This spectacular display is not only incredible to watch because of its sheer beauty, but it is also an incredible mechanical feat (a grebe weighs about as much as a bottle of ketchup — can you imagine something that size moving so fast that it can stand atop a body of water?).

Another great example is the Japanese pufferfish. When males look to woo females, they spend their time creating large, ornate circles in the sand. These structures are sometimes called crop-circles.

Keep in mind that circles are roughly 20 times larger than the fish who makes them, and they can take up to six weeks to build on the sea floor. Females fastidiously inspect these circles, as they prepare to spawn. What a curious way to ask: “do you love me?”

My research seeks to understand evolutionary origins of this unusual “love language.” However, I approach the topic somewhat differently than most other scientists, because I’m interested in more than why these peculiar behaviors evolve, but rather how they arise. Think about it this way: you might stand to impress your love interest by running across the surface of water, but you have no way of actually doing it. Therefore, if this behavior is going to evolve, then our body must similarly undergo evolution supportive mechanisms. My work addresses what this process looks like, and how the brain and body can change through the long course of time to support crazy mating displays.

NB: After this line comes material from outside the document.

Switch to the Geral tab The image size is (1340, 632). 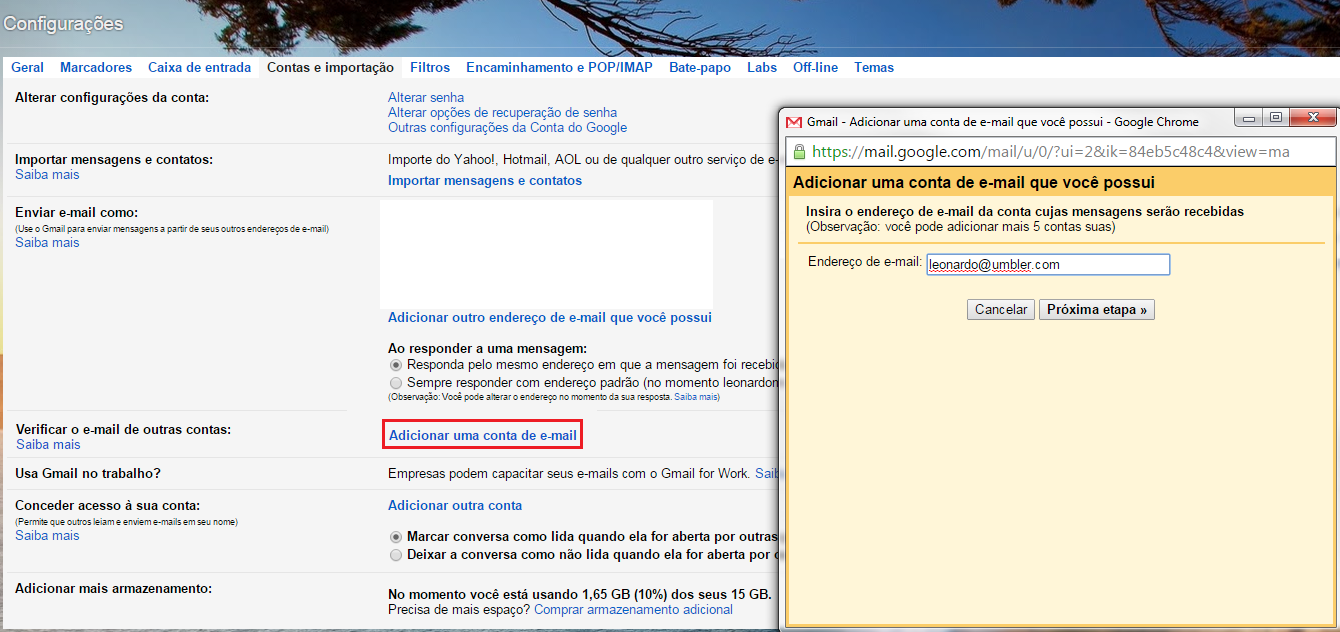27,67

One species I work with is called the golden-collared manakin, a small bird that lives in the rainforests of Panama and Colombia. Males court females by creating a small arena on the forest floor and then jumping among twigs that line the edges of this court. The birds move so fast that our own eyes see little more than a flash of gold and black feathers rush by. Even more intriguing is that during each of these jumps, the male bird will take his wings and rapidly hit them together in mid-air above his back. This gesture produces a loud firecracker-like snap that echoes throughout the entire forest. Here’s a video of a male preforming a half-hearted dance:

Note that the action begins to pick up about 50 seconds into the video, but listen to all the loud snapping sounds in the time leading up to this moment — those are other manakins in the vicinity that are hitting their wings together, sometimes in rapid succession!

My work shows that the skeletal muscles that control these fast, snapping movements of the wings have evolved to work at “superfast” speeds. In fact, the main muscle that governs this behavior is one of the fastest — if not the fastest — vertebrate limb muscles on record. At the same time, my work also points to one critical thing that dials up this bird’s ability to generate his rapid love language: the hormone testosterone. The fast-wing muscle that help males produce the snaps that females want to hear is teaming with receptors, which are proteins that grab onto testosterone in the blood. When this happens, the muscle goes from being normal to incredible! The reason is that testosterone influences how different genes are expressed within the cells that make up the entire muscle. This changes how muscle works by redefining what it can do, and what it cannot do. One of the major mysteries is how testosterone can make a muscle change as much as it seems to in golden-collared manakin — going from “normal” to “superfast” is a big step.

You might be asking yourself, “is it common for testosterone to change how an animal’s muscles control what it does (or how it might dance)?” I think the answer is “yes.” I have studied the connection between testosterone and motor control in several species, and whenever a new unusual display emerges to help individuals communicate in the context of “romance,” testosterone and its ability to act through muscle seems to be involved. So, I think that when evolution favors such a display, it exploits the ability of testosterone to redefine an animal’s underlying physiology. In doing so, evolution can slowly “create” mechanisms that help birds get faster and faster (remember, males that display more rapidly are more likely to mate and pass on their genes).

So, while we might show our love by physical touch or buying a gift, other animals like the golden-collared manakins do so through extraordinary dance. And testosterone appears to be the key in this incredible process.

Matthew Fuxjager is an associate professor of ecology and evolutionary biology at Brown University who is affiliated with the Carney Institute for Brain Science. He is also the co-director of graduate studies for the Department of Ecology and Evolutionary Biology. Fuxjager’s work focuses on the physiological and evolutionary basis of animal behavior.